= The Aachen Memorandum =

1995 novel by Andrew Roberts

The Aachen Memorandum is a 1995 thriller novel by Andrew Roberts. The author has described it as "a dystopian vision of what Britain might turn into if it became a minor satrapy of a vast protectionist, illiberal anti-American, politically correct EU."

==Plot==
The novel presupposes a referendum to have taken place in the United Kingdom in 2015, on whether the country should join a United States of Europe (a development of the European Union) as part of a Treaty of Aachen. The referendum gives a narrow majority to supporters of the Treaty (51.86% to 48.14%). Thirty years later the book's anti-hero, the historian Horatio Lestocq, a member of All Souls College at Oxford University, researching the referendum for a series of articles in The Times, comes across evidence revealing that the referendum was rigged by a pro-European elite. After a series of violent events, including murder and an attempt on the life of the émigré William Mountbatten-Windsor (son of "the late ex-King Charles III", and now King of New Zealand), Lestocq's eventual exposure of the referendum fraud results in the restoration of an independent United Kingdom, and he is rewarded, after the repeal of the European Union's 'Classlessness Directive', with a baronetcy and the editorship of The Times.

The book makes satirical predictions (from its 1995 perspective) of the future of a number of real-life people. These include a group arrested in 2016 as being members of the underground Anti-Federalist Movement, among whom are mentioned "Matthew d'Ancona, the former editor of The Times, two former cabinet ministers, Hywel Williams and Iain Duncan Smith, the [...] broadcaster Dr. Niall Ferguson [and] Michael Gove of the European Broadcasting Corporation." John Redwood, having escaped from Pentonville Prison, is in 2045 the head of the 'Free British Office' in Oslo.

==Anticipations of Brexit referendum==
The book contains some anticipations of the actual 2016 Brexit referendum. In the book's account of the fictional 2015 campaign, leaders of the business sector predict "mass unemployment in the event of a "No" victory", and "the chattering classes endorse the "Yes" campaign en masse." The 'Yes' campaign is "well-funded" by the British government, the London region votes clearly to join the Union, and the north-east of England votes against by 56% to 44%. However the author anticipated 'leave' votes from Northern Ireland and Scotland, unlike the 2016 vote.

==Opinions==
The Socialist Review, the journal of the Socialist Workers Party, reviewed the book in 1996 and described the author as "a right wing Thatcherite historian", concluding that "any European superstate in 2045 [would] be built on the backs of slashing welfare provision and attacking workers' organisation and will be run by the Thatcherites Roberts so much admires."

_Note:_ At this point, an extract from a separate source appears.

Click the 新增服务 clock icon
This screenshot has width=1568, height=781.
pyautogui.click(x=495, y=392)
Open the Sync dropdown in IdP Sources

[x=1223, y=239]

The writer Stephen Powell has characterized the book as an attempt "to express Euroscepticism at a time when a resurgent Labour Party under Tony Blair, then [in 1995] in opposition, was planning a much more pro-European foreign policy." Stephen Fielding, professor of Political History at the University of Nottingham, suggests that the book "reflected the fears of one of Margaret Thatcher's bigger fans – and keen supporter of Michael Portillo's ambitions to replace [John] Major – that the people's patriotic voice will simply be over-ridden on Brussels' march towards super-state-dom."

After the actual referendum in 2016, the author wrote that the book "attempted to be a whodunnit, a futuristic dystopia, a thriller and a comedy all at once, and failed so badly on all levels that I now beg friends not to read it. Nonetheless, in the novel, there is another referendum in 2045 when Britain votes to leave, so when I'm 82 I'll know whether I'm the Tory Nostradamus."